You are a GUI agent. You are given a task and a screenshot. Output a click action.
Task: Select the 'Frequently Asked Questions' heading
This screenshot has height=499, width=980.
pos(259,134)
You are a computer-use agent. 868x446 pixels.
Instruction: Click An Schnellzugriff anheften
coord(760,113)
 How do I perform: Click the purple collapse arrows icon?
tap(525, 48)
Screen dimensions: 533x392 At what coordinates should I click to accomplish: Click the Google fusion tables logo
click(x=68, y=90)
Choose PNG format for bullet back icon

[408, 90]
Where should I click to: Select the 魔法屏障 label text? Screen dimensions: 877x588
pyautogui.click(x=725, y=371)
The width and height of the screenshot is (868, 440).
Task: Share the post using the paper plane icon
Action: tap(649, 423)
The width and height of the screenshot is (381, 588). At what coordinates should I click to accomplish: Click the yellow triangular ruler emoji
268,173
==
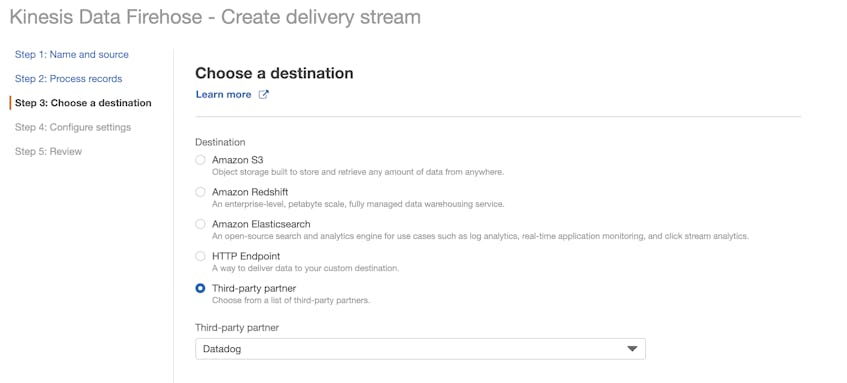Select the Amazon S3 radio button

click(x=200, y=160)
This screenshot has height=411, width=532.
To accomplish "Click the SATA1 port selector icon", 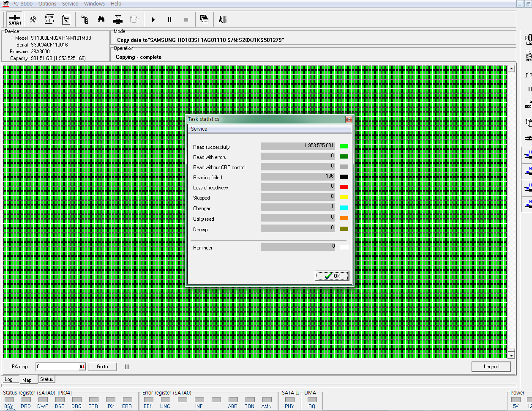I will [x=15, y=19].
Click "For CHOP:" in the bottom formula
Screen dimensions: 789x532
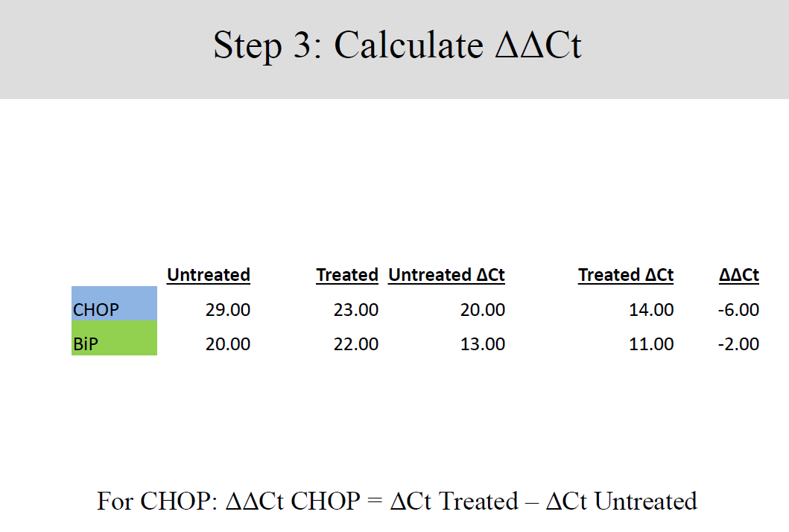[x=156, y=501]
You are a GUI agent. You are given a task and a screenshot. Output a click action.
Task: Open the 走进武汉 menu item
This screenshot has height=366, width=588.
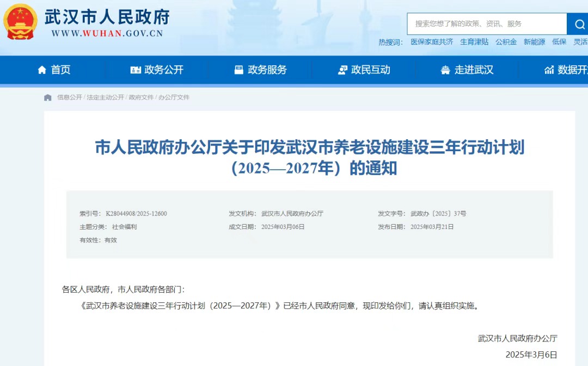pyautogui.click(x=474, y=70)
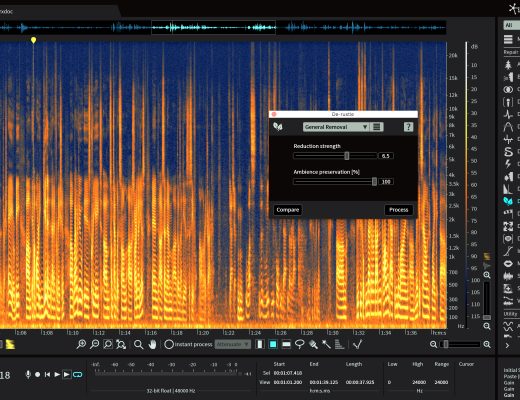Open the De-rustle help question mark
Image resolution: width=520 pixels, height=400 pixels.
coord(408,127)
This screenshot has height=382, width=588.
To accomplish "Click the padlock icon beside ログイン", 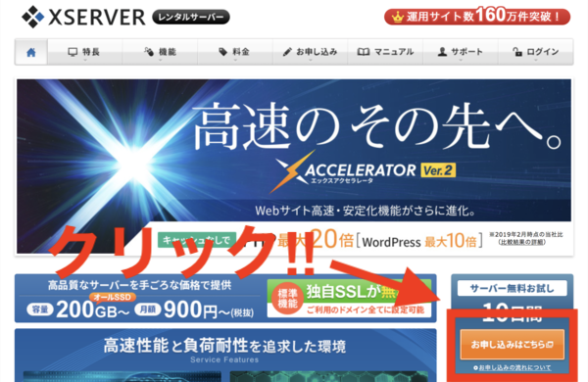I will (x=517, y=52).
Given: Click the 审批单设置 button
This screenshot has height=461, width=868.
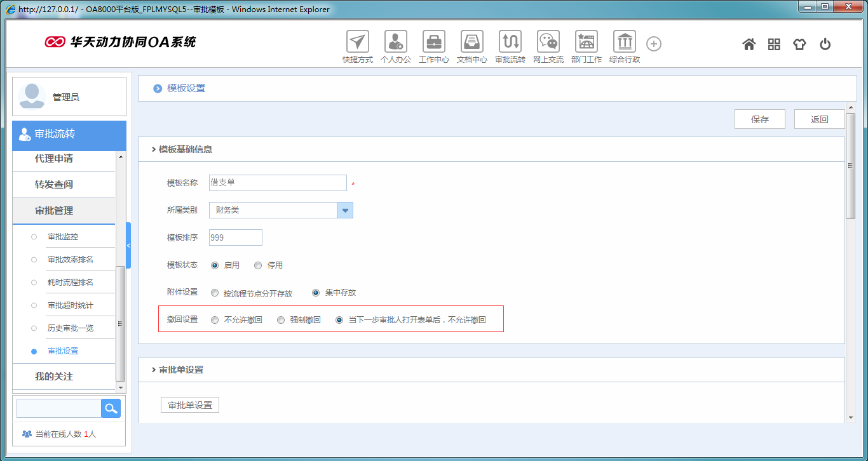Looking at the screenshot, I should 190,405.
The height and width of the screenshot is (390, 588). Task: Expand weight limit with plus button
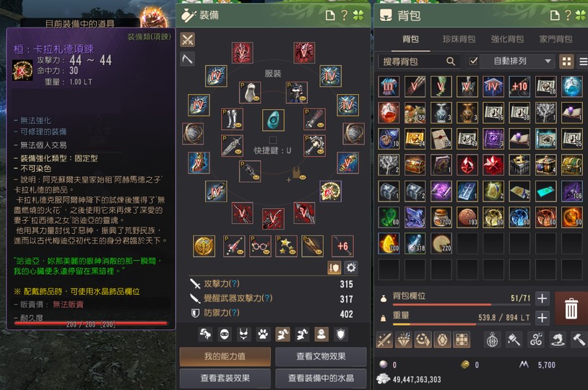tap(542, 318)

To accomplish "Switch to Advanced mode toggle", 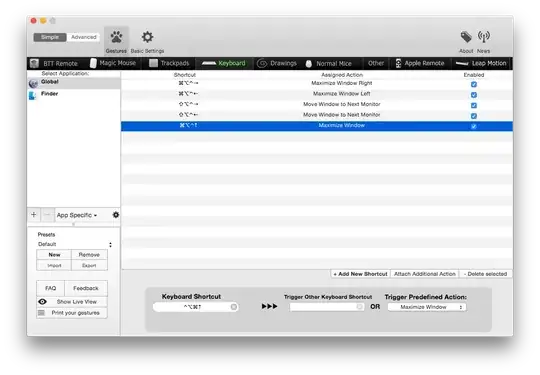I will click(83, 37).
---
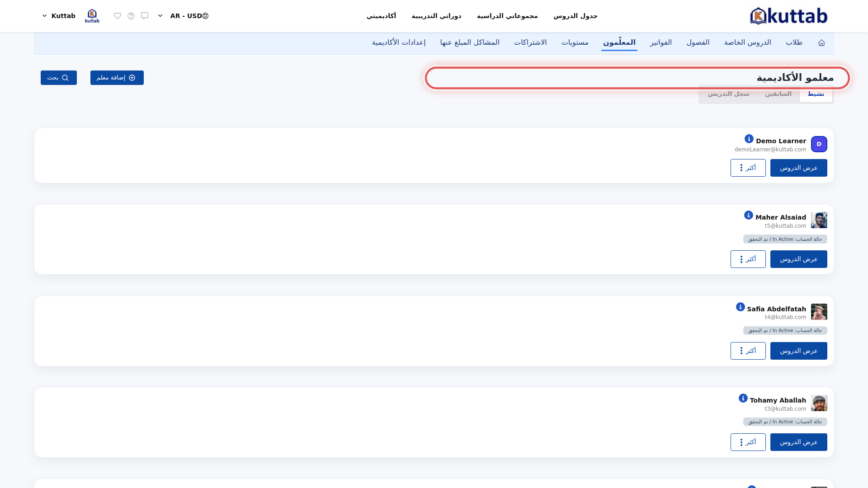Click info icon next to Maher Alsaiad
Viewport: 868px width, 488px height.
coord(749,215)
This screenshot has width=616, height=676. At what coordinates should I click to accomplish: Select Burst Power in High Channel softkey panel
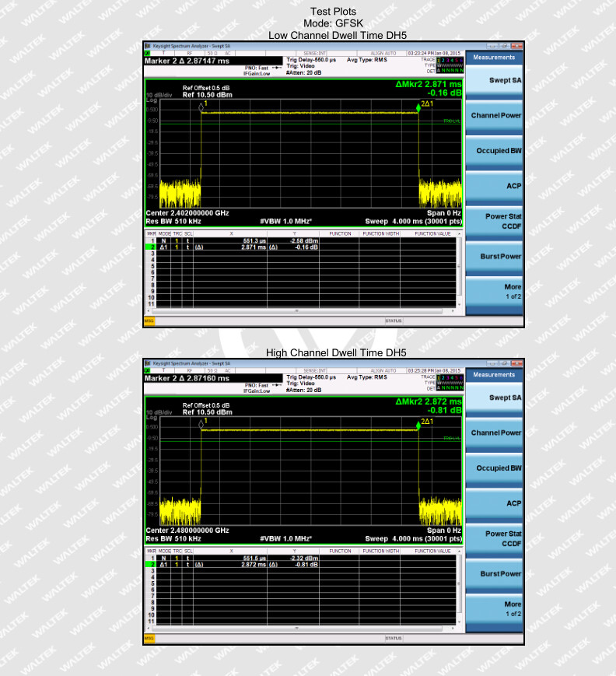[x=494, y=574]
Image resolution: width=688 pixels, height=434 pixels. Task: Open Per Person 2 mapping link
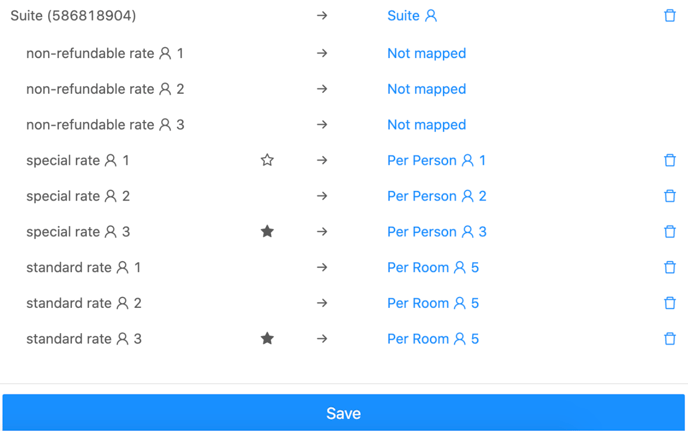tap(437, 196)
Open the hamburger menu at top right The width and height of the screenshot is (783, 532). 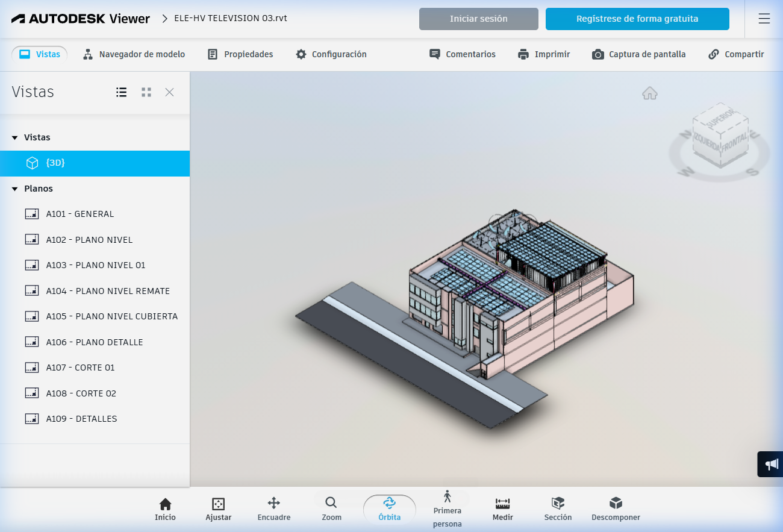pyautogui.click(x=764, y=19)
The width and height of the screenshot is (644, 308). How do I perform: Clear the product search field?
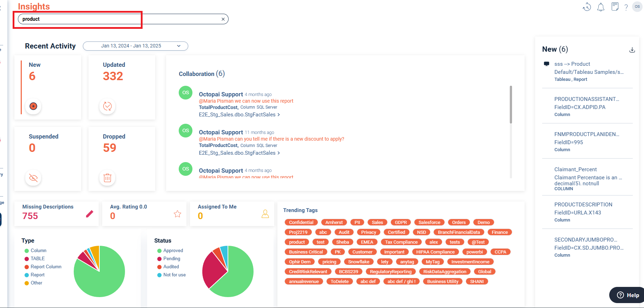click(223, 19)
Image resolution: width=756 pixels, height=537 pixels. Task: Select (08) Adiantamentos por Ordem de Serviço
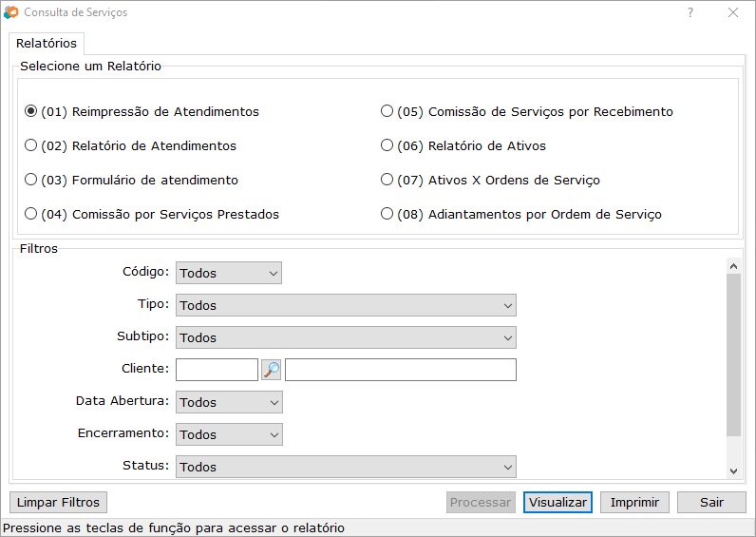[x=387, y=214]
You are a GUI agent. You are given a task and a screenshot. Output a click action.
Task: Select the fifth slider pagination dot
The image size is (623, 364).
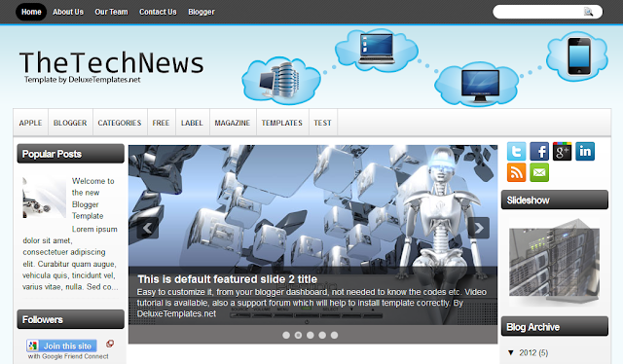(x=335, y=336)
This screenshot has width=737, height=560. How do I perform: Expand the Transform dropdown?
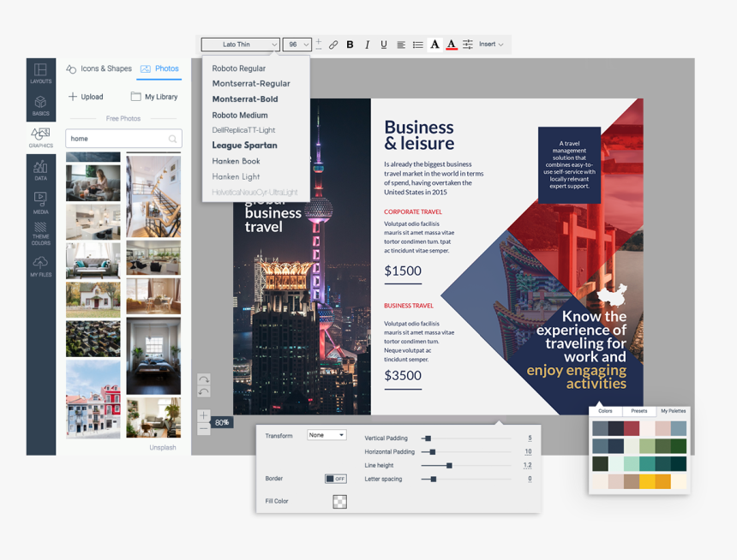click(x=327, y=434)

**AIM OF THE EXERCISE:**
Starting at the line containing "Task: Open the 走进武汉 menu item" and stopping at the line containing "This screenshot has height=382, width=588.", output each line exactly as it appears above. Leave out the pictures.

**REPLY TO THE EXERCISE:**
Task: Open the 走进武汉 menu item
This screenshot has height=366, width=588.
pyautogui.click(x=474, y=70)
Open the De-rustle help question mark
Image resolution: width=520 pixels, height=400 pixels.
coord(408,127)
This screenshot has height=382, width=588.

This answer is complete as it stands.